Insomma, davvero un testo prezioso, una pubblicazione che solo nella più riduttiva definizione potrebbe essere dato come una semplice “raccolta di racconti”, perché – semplicemente – non è e non potrebbe mai essere solo questo. Utile, a mio avviso, nei laboratori di scrittura creativa, dove tanto il sostantivo quanto l’aggettivo potrebbero rispecchiarsi senza alcun imbarazzo in questo libro e nella sua autrice, cui va un assoluto plauso.

Non una lettura facile

Certo, non è esattamente una lettura facile.

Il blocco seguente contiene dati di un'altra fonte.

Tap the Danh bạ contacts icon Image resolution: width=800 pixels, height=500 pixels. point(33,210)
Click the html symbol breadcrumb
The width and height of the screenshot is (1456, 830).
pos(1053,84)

Mantiene una semplicità essenziale che, però, non viene mai svenduta ad una troppo superficiale facilità di approccio: il testo va letto con attenzione e con spirito da esploratore, va scoperto, va indagato per trovare una risposta tanto agli interrogativi propri del piano narrativo, quanto a quelli seminati nel suo sottobosco da chi gli ha dato vita. Proprio per questo, e ciò è esattamente il suo punto di forza, è un libro che dà piena soddisfazione, specie come quando – ed è la mia umile speranza – porti con te la convinzione di essere riuscito ad entrare nell’intenzione e nell’appassionato gioco di chi lo ha scritto, condividendo con l’autrice l’ammiccamento complice di aver capito il testo, e forse anche qualcosa del mondo immenso che vi soggiace. Questo meraviglioso gioco di invisibili sguardi, capaci solo tra “me” e “il mio amico”, comincia dalla prima pagina e si estende fin oltre la storia, in quelle poche righe che costituiscono la nota finale e i ringraziamenti.

Ma qui, su chi debba ringraziare l’altro, se l’autrice o il lettore, la questione rimane irrisolta. E perché mai risolverla? Un ringraziamento è già di per sé una magnifica soluzione.